● **ТЕКСТОВЫЙ ФРАГМЕНТ**:
Некоторые современники считали, что Фигнер идет на это не столько потому, что Наполеон враг, сколько потому, что он – Наполеон: убить его означало совершить именно тот "исторический" поступок, которыми бредила тогдашняя молодежь (Фигнеру в 1812 году было 25 лет, и он был одним из бесчисленного количества молодых дворян, мечтавших, как Болконский у Толстого, каждый о своем Тулоне). К тому же Фигнер был психопат, об этом говорит не только и не столько то, что он, став партизанским начальником, расстреливал пленных, сколько сам способ их убийства: выстроив несчастных в ряд, он начинал убивать их по очереди – пленные, потрясенные этим зрелищем, молили убить их вне очереди, но Фигнер просьб не выполнял.

Интересно, что сам Наполеон покушений в общем-то не опасался, у него и охраны в нынешнем ее смысле не было – он был убежден, что его не за что убивать. 13 октября 1809 года в Вене был схвачен студент Фридрих Штапс, собиравшийся убить Наполеона огромным кухонным ножом. Наполеон приказал выяснить, не сумасшедший ли этот молодой человек. Он обещал Штапсу прощение, если тот раскается в своей попытке, однако Штапс отказался, заявив, что все равно должен будет убить императора, так как этим "окажет великую услугу своей стране и Европе" (Меневаль). Рапп, доложивший эти слова Наполеону, пишет: "Император остолбенел". Еще долго после того, как Штапс был расстрелян, Наполеон помнил о нем: "Этот несчастный не идет у меня из головы. Как подумаю о нем, мысли мои теряются. Это выше моего разумения". Неизвестно, помнил ли Наполеон о Штапсе в Москве, но прогулок по городу он не совершал (да и вряд ли поездка по сожженным улицам Москвы была бы большим удовольствием).

● **ЗАДАНИЕ A**: Извлеките из текста о покушениях на Наполеона дословный отрывок, начиная со слов «Некоторые современники считали, что» и заканчивая словами «просьб не выполнял.».

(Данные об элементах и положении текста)
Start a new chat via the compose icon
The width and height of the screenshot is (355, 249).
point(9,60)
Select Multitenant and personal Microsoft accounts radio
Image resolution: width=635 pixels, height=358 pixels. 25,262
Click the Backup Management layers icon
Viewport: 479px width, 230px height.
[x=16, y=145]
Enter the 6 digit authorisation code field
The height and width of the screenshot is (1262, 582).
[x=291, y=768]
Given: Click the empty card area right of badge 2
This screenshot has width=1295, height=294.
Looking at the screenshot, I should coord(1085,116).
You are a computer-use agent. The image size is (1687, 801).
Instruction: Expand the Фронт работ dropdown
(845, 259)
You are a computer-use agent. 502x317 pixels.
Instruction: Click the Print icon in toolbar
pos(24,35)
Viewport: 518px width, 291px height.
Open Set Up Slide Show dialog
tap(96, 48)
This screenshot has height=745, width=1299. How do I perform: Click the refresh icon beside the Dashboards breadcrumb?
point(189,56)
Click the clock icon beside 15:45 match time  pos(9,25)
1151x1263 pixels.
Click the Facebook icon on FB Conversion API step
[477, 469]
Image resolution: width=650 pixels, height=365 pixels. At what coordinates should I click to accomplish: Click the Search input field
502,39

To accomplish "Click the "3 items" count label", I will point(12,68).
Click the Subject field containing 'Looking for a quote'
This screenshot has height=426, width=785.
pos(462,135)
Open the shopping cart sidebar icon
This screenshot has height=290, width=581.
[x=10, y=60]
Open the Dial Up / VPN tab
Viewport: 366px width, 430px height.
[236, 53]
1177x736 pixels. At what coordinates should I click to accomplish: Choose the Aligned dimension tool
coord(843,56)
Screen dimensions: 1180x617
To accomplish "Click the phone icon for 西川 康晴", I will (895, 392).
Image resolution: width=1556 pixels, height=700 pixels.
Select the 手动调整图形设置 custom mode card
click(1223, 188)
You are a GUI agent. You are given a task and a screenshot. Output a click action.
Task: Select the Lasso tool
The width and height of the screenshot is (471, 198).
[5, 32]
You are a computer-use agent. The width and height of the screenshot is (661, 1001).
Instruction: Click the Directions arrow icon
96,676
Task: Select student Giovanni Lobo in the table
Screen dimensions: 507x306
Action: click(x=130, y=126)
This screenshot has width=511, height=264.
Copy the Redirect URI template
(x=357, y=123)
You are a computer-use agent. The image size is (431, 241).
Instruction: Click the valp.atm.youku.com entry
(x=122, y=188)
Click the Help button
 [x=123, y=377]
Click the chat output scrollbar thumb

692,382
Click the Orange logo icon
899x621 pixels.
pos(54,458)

● **ЗАДАНИЕ B**: Сосчитайте строки листинга, в которых встречается слово «chat», и приведите только их число.

● **РЕЗУЛЬТАТ A**:
Некоторые современники считали, что Фигнер идет на это не столько потому, что Наполеон враг, сколько потому, что он – Наполеон: убить его означало совершить именно тот "исторический" поступок, которыми бредила тогдашняя молодежь (Фигнеру в 1812 году было 25 лет, и он был одним из бесчисленного количества молодых дворян, мечтавших, как Болконский у Толстого, каждый о своем Тулоне). К тому же Фигнер был психопат, об этом говорит не только и не столько то, что он, став партизанским начальником, расстреливал пленных, сколько сам способ их убийства: выстроив несчастных в ряд, он начинал убивать их по очереди – пленные, потрясенные этим зрелищем, молили убить их вне очереди, но Фигнер просьб не выполнял.

● **РЕЗУЛЬТАТ B**: 2